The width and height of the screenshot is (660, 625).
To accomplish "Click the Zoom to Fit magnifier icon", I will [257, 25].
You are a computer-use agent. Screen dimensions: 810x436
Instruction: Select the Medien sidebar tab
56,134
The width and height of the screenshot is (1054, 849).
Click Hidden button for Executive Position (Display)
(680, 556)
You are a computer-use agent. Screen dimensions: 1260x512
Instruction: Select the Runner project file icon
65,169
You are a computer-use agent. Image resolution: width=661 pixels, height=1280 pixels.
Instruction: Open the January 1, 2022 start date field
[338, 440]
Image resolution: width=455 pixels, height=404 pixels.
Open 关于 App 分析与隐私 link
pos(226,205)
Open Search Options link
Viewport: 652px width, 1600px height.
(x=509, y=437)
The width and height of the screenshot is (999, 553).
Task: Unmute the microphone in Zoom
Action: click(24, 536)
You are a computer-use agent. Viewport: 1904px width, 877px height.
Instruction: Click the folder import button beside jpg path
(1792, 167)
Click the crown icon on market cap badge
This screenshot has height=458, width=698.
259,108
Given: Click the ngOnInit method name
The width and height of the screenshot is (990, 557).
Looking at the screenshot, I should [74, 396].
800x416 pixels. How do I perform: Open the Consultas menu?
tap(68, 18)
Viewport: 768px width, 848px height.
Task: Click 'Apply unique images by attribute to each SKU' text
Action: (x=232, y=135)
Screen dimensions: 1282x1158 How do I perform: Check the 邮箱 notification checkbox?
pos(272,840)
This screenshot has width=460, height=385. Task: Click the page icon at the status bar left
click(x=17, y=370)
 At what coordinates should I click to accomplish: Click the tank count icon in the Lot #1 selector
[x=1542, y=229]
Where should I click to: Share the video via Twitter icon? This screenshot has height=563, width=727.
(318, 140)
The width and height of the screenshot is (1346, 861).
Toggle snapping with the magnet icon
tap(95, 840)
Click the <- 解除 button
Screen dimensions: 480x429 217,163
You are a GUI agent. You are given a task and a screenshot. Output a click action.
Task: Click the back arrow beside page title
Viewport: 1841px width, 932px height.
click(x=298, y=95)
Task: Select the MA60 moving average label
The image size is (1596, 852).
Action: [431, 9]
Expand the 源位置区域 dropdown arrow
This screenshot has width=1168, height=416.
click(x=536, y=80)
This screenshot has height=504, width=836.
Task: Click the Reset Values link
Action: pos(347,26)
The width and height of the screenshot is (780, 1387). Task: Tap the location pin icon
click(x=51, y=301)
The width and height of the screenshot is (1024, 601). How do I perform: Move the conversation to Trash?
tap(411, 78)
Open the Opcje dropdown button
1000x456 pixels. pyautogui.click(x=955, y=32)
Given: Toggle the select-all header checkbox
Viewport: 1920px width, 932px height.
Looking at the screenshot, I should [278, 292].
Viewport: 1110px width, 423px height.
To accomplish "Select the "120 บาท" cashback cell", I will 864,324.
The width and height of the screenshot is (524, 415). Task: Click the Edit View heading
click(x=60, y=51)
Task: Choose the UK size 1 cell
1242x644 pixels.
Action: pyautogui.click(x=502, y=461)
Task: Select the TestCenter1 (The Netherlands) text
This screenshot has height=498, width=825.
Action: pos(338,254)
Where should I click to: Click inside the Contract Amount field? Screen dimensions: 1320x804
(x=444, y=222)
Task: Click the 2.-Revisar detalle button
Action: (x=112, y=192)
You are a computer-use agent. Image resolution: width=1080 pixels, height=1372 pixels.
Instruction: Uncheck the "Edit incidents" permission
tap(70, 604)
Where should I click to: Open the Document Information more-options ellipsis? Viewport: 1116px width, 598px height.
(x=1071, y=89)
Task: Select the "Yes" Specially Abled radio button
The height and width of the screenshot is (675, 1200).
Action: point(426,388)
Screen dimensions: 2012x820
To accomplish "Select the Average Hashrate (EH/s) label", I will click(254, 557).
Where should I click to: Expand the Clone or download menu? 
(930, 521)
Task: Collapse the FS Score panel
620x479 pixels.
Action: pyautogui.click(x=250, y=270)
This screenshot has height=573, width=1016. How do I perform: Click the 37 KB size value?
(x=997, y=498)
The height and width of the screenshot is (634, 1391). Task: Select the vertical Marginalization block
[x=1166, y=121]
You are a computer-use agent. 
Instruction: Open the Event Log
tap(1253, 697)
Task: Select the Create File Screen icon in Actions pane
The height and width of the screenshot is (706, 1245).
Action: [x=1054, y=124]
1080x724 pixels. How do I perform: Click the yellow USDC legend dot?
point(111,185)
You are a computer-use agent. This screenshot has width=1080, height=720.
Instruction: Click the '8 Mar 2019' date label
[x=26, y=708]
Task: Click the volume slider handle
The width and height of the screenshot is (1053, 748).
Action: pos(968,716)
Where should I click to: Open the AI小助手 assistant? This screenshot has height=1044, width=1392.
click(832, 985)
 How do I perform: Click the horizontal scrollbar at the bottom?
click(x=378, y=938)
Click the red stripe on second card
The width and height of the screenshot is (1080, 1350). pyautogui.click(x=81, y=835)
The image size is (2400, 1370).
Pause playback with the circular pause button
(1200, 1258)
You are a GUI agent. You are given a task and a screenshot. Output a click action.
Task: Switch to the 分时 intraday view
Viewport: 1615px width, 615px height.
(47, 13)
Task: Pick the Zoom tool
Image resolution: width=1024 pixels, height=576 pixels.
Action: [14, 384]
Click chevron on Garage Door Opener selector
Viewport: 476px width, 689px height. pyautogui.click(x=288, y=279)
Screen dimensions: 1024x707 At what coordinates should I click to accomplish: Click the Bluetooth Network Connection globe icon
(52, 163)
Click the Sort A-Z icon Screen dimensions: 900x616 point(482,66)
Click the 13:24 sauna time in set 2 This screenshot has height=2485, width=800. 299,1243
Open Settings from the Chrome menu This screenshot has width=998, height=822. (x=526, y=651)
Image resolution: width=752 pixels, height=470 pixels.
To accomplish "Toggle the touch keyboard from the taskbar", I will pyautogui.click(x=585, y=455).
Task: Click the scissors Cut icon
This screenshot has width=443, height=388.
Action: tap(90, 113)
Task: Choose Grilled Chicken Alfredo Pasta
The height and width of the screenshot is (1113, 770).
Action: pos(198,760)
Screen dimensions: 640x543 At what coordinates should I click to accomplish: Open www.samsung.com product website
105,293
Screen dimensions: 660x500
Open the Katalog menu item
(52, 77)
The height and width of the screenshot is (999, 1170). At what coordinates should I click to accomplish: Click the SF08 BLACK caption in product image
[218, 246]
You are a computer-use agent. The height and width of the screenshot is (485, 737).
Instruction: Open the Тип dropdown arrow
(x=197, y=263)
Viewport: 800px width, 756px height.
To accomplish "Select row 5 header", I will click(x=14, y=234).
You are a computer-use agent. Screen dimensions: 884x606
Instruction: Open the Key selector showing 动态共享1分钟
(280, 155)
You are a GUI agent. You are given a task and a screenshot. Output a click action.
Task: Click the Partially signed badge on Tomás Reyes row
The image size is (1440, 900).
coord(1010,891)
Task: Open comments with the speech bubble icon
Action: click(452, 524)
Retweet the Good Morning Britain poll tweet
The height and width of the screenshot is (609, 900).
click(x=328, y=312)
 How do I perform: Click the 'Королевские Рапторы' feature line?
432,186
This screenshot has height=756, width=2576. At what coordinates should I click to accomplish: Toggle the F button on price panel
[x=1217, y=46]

• _To do_
Your task is to transcribe the line containing "This screenshot has height=756, width=2576." and every line after it, through the last line of the data, exactly as written and with nothing more.

• _Solution to the problem_
This screenshot has height=756, width=2576. At what coordinates should I click to accomplish: Toggle the F button on price panel
[x=1217, y=46]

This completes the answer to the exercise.